→ Short problem 1: In the rows, take the lines from the one with "Image resolution: width=855" through the last row, swap "dropdown" for "drop-down list", and give those lines back with nothing else changed.

Saturday, 25, Apr, 2026
 
 
 
Expand O P Jindal Global University
 
  
  
 
 
 

Hindustan Paper Corporation vs Kanta Manocha
2013 Latest Caselaw 4850 Del

Citation : 2013 Latest Caselaw 4850 Del
Judgement Date : 23 October, 2013

Delhi High Court
Hindustan Paper Corporation vs Kanta Manocha on 23 October, 2013
Author: Rajiv Sahai Endlaw
*      IN THE HIGH COURT OF DELHI AT NEW DELHI

                                  Date of decision: 23rd October, 2013

+                                RFA No.842/2003

       HINDUSTAN PAPER CORPORATION               ..... Appellant
                   Through: Mr. Ratan Kumar Singh, Mr.
                            Nikhilesh Krishnan, Ms. Sonakshi
                            Banga and Ms. Shashi, Advocates.

                                 Versus

       KANTA MANOCHA                                         ..... Respondent
                  Through:             Mr. Pravin K. Jain, Advocate.


CORAM:
HON'BLE MR. JUSTICE RAJIV SAHAI ENDLAW

RAJIV SAHAI ENDLAW, J.

1. The appeal impugns the judgment and decree (dated 20th September, 2003 of the Court of the Additional District Judge, Delhi in Suit No. 179/2001 filed by the respondent) of recovery of mesne profits/damages for use and occupation against the appellant.

→ Exercise material:
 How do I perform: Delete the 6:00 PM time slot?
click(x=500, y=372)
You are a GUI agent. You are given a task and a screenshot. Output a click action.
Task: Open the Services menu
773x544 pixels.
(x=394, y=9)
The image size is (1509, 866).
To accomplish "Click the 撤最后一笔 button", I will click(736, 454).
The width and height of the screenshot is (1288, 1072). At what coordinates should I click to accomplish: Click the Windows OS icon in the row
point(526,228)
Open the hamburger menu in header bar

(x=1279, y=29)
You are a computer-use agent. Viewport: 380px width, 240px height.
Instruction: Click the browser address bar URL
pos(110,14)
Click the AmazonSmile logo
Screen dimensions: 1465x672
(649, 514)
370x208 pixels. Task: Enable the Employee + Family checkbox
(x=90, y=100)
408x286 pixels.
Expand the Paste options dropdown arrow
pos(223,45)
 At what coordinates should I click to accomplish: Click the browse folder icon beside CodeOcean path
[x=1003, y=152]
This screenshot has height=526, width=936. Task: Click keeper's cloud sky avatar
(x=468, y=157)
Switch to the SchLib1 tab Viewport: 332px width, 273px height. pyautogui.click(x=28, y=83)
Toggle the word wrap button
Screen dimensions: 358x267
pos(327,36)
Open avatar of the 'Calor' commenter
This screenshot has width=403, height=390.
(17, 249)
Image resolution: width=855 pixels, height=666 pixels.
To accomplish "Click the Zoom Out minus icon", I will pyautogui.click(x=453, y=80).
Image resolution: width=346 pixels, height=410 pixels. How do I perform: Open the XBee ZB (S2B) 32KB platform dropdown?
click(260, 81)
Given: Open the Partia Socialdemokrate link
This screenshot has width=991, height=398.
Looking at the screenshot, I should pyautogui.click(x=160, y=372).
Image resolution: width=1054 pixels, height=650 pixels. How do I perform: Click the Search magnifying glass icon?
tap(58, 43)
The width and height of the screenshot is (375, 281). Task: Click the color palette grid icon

→ Short problem 2: Carry on the Hindustan Paper Corporation judgment from where it stops.

→ Output 1:
Image resolution: width=855 pixels, height=666 pixels.
To accomplish "Click the Zoom Out minus icon", I will pyautogui.click(x=453, y=80).
Image resolution: width=346 pixels, height=410 pixels. How do I perform: Open the XBee ZB (S2B) 32KB platform drop-down list?
click(260, 81)
Given: Open the Partia Socialdemokrate link
This screenshot has width=991, height=398.
Looking at the screenshot, I should pyautogui.click(x=160, y=372).
Image resolution: width=1054 pixels, height=650 pixels. How do I perform: Click the Search magnifying glass icon?
tap(58, 43)
The width and height of the screenshot is (375, 281). Task: Click the color palette grid icon

→ Output 2:
2. Notice of the appeal was issued and the trial court record requisitioned. Vide ex parte ad interim order dated 12th November, 2003, subject to the appellant depositing the entire decretal amount with interest in this Court, the attachment order in execution issued by the Trial Court was stayed. The appeal was on 9 th December, 2003 admitted for hearing. The appellant in pursuance to the ad interim order deposited an amount of Rs. 12,67,415/- in this Court. Vide order dated 9 th December, 2003 the said

amount was permitted to be withdrawn by the respondent subject to furnishing the security. The amount was so withdrawn by the respondent /decree holder against the bank guarantee which has been renewed from time to time. The appeal was on 29th January, 2013 dismissed in default of appearance of the appellant and the bank guarantee furnished by the respondent /plaintiff was discharged. However on application for restoration being filed by the appellant, the appeal as well as the bank guarantee were restored to original position. The counsels have been heard and the trial court record perused.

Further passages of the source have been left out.